● **PROVIDED TEXT**
::::::::

In a conventional implementation, you would store the profile in a data structure and look up each syscall at runtime. This works, but it adds a branch and a table lookup to every single system call, which matters when the code inside the sandbox makes millions of syscalls.

Zig’s comptime lets us do something better. The sandbox profile is a comptime parameter:

fn createSandbox(comptime profile: SandboxProfile) Sandbox {
    // At compile time, generate a specialised syscall handler
    // that directly permits/denies/emulates each syscall
    // with no runtime table lookup
    return .{
        .handler = comptime generateHandler(profile),
    };
}

The compiler evaluates generateHandler at compile time and produces a specialised function that handles each syscall with a direct branch — no table, no indirection, no dynamic dispatch. The result is that syscall interception in zviz adds roughly 4-8 nanoseconds per call, depending on the syscall and the profile.

In Rust, achieving the same effect would require proc macros, which operate on token streams and are significantly harder to write and debug. In C, you would use preprocessor macros or code generation, both of which are fragile and difficult to maintain.

Explicit Allocator Control

In a sandbox, you need to control memory allocation precisely. The sandbox’s own memory must be isolated from the sandboxed code’s memory. Memory limits must be enforced. Allocation failures must be handled gracefully, not with an OOM kill.

Zig’s allocator interface makes this natural. Every function that allocates takes an Allocator parameter. There is no hidden global allocator. zviz uses this to provide the sandboxed code with a capped arena allocator that enforces memory limits and is fully deallocated when the sandbox exits, while the sandbox runtime itself uses a separate allocator that is never exposed to the sandboxed code.

No Hidden Control Flow

Zig has no hidden function calls. There are no constructors, destructors, operator overloads, or exception handlers running behind your back. When you read a line of Zig code, what you see is what executes. In a security-critical component like a sandbox, this property is valuable. It means that a code review of the syscall interception path can verify, line by line, that every branch is accounted for. There is no hidden cleanup code that might inadvertently leak a file descriptor or leave a resource in an inconsistent state.

Architecture

zviz consists of four layers:

1. The Syscall Interceptor

This is the innermost layer. It uses Linux’s seccomp-bpf to trap system calls from the sandboxed process and redirect them to zviz’s handler. The handler is generated at compile time from the sandbox profile, as described above.

For permitted syscalls, the handler simply allows them to pass through to the real kernel. For denied syscalls, it returns EPERM. For emulated syscalls (like filesystem access, which may need to be redirected to a virtual filesystem), the handler implements the syscall semantics itself.

2. The Virtual Filesystem

Sandboxed code often needs to read files — configuration, input data, model weights. But it should not have access to the host filesystem. zviz provides a virtual filesystem that maps a controlled set of paths into the sandbox. The mapping is defined at sandbox creation time and is immutable thereafter.

::::::::

● **PROBLEMS**
1. In the passage on zviz, revise the stretch from "Zig has no hidden" through "an inconsistent state." so that "file descriptor" is replaced by "socket".
2. Summarize the passage on zviz in three sentences.

::::::::

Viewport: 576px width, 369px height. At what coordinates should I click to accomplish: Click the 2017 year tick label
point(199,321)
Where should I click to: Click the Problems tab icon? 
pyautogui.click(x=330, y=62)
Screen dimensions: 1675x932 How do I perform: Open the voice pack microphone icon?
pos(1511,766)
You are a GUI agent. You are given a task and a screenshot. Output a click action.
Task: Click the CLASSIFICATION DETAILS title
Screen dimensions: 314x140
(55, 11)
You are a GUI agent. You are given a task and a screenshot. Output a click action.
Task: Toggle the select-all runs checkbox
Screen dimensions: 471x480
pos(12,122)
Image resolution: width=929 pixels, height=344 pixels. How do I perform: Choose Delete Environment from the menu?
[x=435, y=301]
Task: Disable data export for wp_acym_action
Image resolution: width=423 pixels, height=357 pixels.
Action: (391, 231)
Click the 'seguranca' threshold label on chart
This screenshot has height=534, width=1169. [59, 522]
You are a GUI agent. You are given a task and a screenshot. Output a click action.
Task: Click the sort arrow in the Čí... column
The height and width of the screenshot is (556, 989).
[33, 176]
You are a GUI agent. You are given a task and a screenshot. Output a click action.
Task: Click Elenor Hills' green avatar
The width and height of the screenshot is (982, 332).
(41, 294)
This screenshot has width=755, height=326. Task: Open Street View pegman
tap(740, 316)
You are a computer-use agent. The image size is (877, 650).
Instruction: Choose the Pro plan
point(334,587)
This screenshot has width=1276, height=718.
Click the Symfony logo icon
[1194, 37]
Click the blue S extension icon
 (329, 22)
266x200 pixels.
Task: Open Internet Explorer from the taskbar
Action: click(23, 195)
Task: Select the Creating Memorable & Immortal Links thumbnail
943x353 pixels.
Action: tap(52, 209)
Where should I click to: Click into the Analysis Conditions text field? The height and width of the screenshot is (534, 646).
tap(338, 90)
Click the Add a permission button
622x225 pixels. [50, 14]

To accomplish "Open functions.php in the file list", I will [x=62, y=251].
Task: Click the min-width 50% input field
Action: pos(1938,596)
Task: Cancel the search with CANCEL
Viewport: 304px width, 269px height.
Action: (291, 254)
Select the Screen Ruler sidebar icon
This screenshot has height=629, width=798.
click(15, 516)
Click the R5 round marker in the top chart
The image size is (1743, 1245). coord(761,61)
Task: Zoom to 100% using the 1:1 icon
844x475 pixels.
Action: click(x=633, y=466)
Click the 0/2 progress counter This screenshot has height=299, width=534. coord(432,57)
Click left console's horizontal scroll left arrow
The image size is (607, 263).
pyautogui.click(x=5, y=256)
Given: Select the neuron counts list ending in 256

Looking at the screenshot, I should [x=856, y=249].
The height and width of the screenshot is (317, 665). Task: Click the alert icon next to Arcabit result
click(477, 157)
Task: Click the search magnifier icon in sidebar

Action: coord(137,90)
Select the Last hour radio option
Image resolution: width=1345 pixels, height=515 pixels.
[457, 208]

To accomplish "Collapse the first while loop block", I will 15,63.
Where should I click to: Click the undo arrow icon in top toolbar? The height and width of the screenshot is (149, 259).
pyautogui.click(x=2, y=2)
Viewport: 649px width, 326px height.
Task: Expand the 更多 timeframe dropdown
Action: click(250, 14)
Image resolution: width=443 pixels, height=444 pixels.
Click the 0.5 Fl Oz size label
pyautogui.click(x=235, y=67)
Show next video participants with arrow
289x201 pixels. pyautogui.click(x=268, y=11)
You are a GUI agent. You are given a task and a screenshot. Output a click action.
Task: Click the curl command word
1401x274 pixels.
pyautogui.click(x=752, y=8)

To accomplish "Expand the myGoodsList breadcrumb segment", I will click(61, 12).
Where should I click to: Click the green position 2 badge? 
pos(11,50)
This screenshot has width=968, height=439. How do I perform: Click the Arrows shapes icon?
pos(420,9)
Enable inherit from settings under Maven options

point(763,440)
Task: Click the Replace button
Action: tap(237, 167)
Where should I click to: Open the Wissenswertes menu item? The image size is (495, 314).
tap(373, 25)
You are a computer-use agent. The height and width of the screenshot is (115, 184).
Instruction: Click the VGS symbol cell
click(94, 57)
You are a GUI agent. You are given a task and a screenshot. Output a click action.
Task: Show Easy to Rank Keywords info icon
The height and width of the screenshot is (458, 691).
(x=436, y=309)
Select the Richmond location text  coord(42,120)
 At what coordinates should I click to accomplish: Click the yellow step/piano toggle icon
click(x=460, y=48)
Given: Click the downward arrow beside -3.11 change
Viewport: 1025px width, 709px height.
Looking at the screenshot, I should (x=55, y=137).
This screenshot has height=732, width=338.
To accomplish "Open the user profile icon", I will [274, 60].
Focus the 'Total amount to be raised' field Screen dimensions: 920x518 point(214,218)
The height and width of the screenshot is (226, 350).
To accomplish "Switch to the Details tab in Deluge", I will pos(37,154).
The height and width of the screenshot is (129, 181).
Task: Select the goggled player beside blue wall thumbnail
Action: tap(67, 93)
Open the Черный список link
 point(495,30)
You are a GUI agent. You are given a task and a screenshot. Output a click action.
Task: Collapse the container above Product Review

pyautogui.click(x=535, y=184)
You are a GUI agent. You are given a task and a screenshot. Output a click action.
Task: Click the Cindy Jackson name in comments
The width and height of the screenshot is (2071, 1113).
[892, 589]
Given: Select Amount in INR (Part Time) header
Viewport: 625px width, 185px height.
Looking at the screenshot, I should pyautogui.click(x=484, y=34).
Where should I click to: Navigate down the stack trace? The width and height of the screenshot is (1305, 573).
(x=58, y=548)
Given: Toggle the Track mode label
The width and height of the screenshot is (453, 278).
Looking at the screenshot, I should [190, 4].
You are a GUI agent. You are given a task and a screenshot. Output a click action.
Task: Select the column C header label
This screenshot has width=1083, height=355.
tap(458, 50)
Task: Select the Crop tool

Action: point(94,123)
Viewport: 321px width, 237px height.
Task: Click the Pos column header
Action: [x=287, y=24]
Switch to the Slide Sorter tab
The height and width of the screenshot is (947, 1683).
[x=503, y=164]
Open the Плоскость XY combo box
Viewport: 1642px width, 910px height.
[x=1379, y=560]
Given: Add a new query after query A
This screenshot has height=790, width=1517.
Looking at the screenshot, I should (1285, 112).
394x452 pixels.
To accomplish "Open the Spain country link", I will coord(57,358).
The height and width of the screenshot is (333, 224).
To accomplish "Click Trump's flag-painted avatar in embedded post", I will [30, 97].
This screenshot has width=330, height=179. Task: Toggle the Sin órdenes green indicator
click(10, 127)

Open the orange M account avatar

::::::::

● **THE RESULTS**
1.
Zig has no hidden function calls. There are no constructors, destructors, operator overloads, or exception handlers running behind your back. When you read a line of Zig code, what you see is what executes. In a security-critical component like a sandbox, this property is valuable. It means that a code review of the syscall interception path can verify, line by line, that every branch is accounted for. There is no hidden cleanup code that might inadvertently leak a socket or leave a resource in an inconsistent state.

2. Zig's comptime lets zviz generate a specialized syscall handler from the sandbox profile at compile time, so interception uses direct branches instead of a runtime table lookup and adds roughly 4-8 nanoseconds per call. Zig's explicit allocators let zviz give sandboxed code a capped arena allocator separate from the runtime's own allocator, and its lack of hidden control flow lets the syscall interception path be reviewed line by line. The layers of zviz include a seccomp-bpf syscall interceptor that permits, denies, or emulates syscalls, and a virtual filesystem that maps a controlled, immutable set of paths into the sandbox.